We can call this new matrix X-hat.

X-hat can be viewed as a reconstructed or decoded signal.

Now, let's compare this view of the signal encoding and

decoding with a classical PCA or the principal component analysis.

The PCA starts with the eigenvalue decomposition of the correlation matrix,

C. It states that C can be represented as a product U transposed times lambda times U.

Here, U is an orthogonal matrix that stores eigenvalues of C

column-wise so that U transpose times U equals a unit matrix.

And lambda is diagonal matrix of eigenvalues of C. Now,

let's use the eigenvalue decomposition to

compute the covariance matrix of the encoded signal,

Z that we just introduced.

We get this expression that again looks like an eigenvalue decomposition.

That is, if we call the product V transpose times U a new matrix, B, for example,

then the result in covariance matrix of Z will be B transposed times lambda times B.

Now, what we get as a result depends on what we take for matrix,

V. Remember that matrix,

U is a matrix of all eigenvalues stored column-wise.

On the other hand, matrix,

V is a matrix of K eigenvalues stored column-wise,

where K is less or equal than P,

which is the total number of components in the portfolio,

which is the same as the total number of

eigenvectors if N is larger than P. If we now take K equal P,

then it means that V equals U and therefore,

because U is an orthogonal matrix,

the covariance of Z with this choice will be given by Lambda.

But Lambda is a diagonal matrix,

and this means that the new vector,

Z is made of uncorrelated components with a diagonal correlation matrix.

This means that the choice,

K equal P preserves the total variation of data,

which is defined as a trace of the correlation matrix,

C. The trace of a matrix is the sum of all its diagonal elements.

Because the trace is in variant under a cyclical replacement of its arguments,

the total variation of X is equal to

the trace of Lambda as shown in the first formula here.

But the total variation of Z defined in the same way is also equal to

the trace of Lambda when K equals P. This means that when K equals P,

we preserve all variants in the data by making a linear encoding,

Z equals X times V. Now, columns of matrix,

Z are given by the products of normalized returns,

X and components of eigenvectors, U.

Therefore, we can interpret components of any given eigenvector as weights of

different stocks in a certain stock portfolio

of the portfolio of all stocks in the index.

By construction, we will have P that is the number of stocks,

which is the same as the number of eigenvector,

C and is larger than P of such stock portfolios.

They are usually referred to as eigen-portfolios,

we're discussing applications of the PCA to asset management.

In this graph, I show you the first eight eigenvectors that are the weights of

different stocks in eight eigen-portfolios

that are found for stocks in the Dow Jones Industrial index.

As you can see, the first portfolio that represents the first principal component

has all weights of the same sign and about the same magnitude.

This first principal component is in fact,

the market as recovered by the PCA instead of

being pre-imposed to be the actual value of the Dow Jones index.

It's also interesting to look at other eigenvectors of the correlation matrix.

The second eigenvector is orthogonal to the first one,

which means that the second eigen-portfolio is uncorrelated with the market.

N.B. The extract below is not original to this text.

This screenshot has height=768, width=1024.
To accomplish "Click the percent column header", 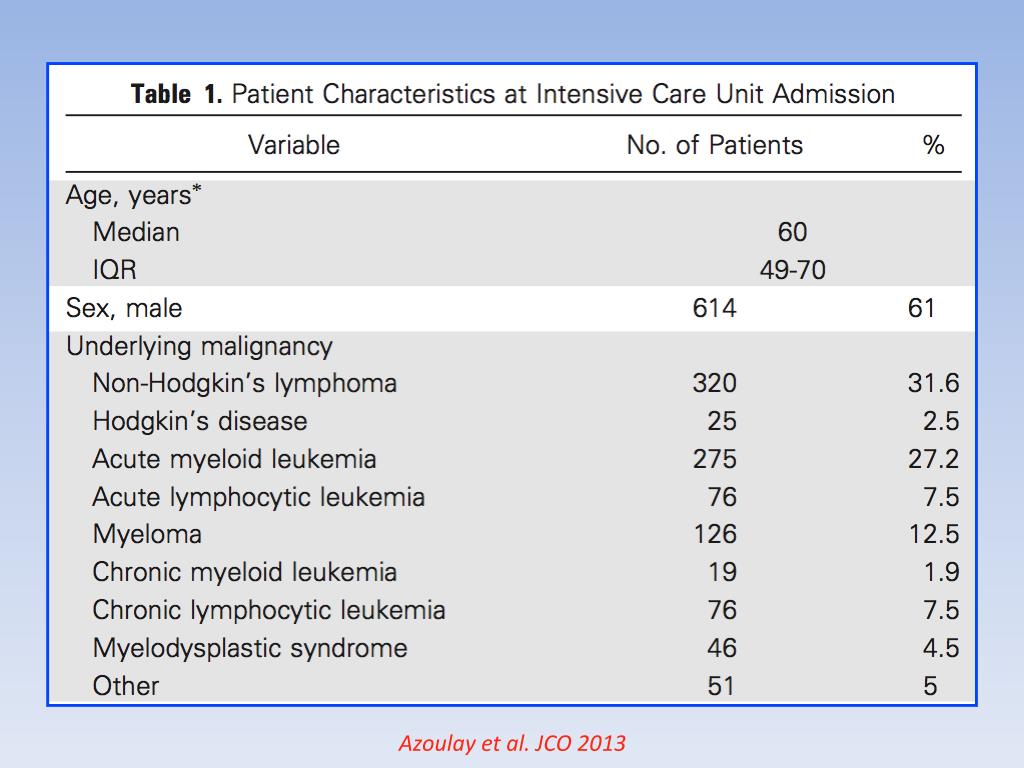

And the same holds for all other eigen-portfolios,

each one of them is uncorrelated with

the market and uncorrelated to the rest of eigen-portfolios.

Therefore, we can reduce the problem of optimal investment among universe of

P correlated stocks to a simpler problem of

an optimal investment in a set of P uncorrelated eigen-portfolios.

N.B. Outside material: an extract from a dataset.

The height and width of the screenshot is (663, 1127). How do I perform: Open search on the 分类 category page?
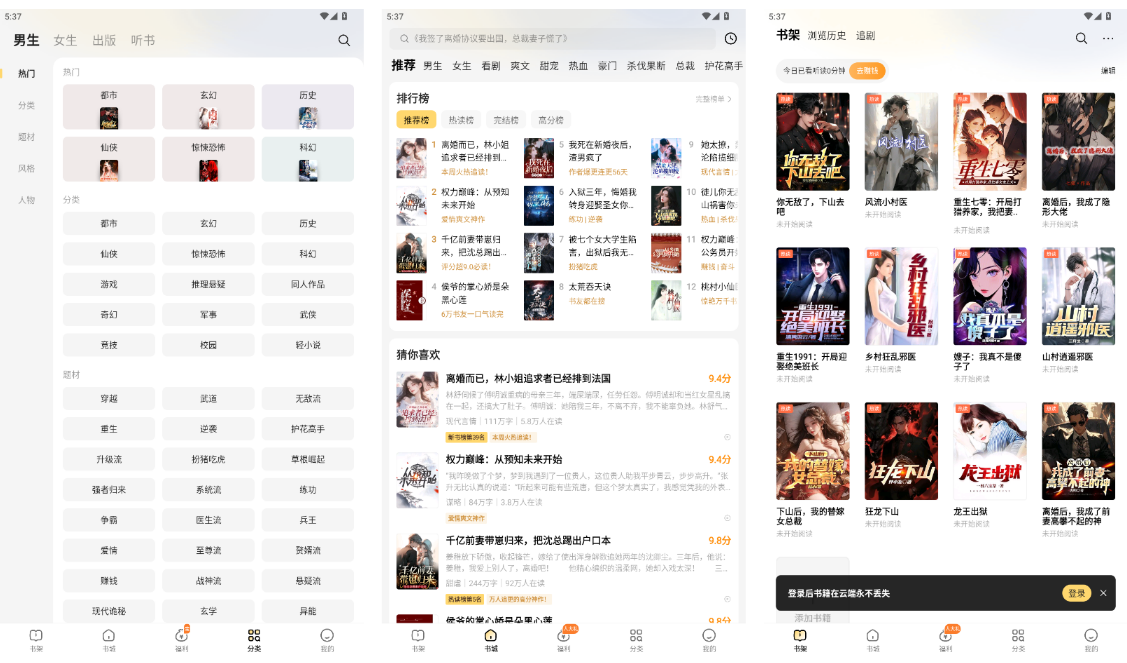tap(344, 40)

Often, this trick equivalent

to a sort of rotation of a vector basis in terms of linear algebra,

comes very handy in different sorts of analysis of portfolio risks.

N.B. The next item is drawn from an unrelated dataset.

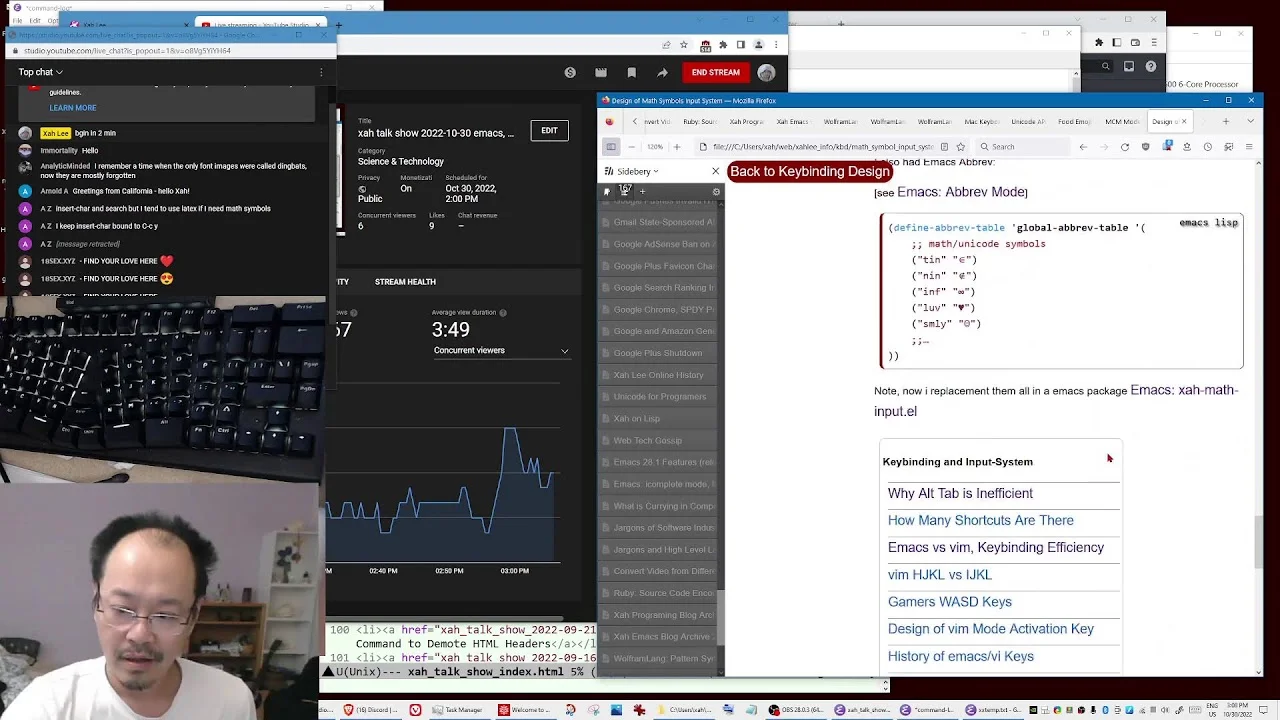Click the clapperboard create clip icon

coord(601,72)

So, what we saw so far was an example of using the PCA as

a coordinate transformation method that lets you to

convert correlated features into uncorrelated ones.

Please note that uncorrelated does not mean independent.

Sometimes random variables can be uncorrelated but

dependent via higher moments of their joined distribution.

Now, let's pause here for a moment to see what we learned and then move forward.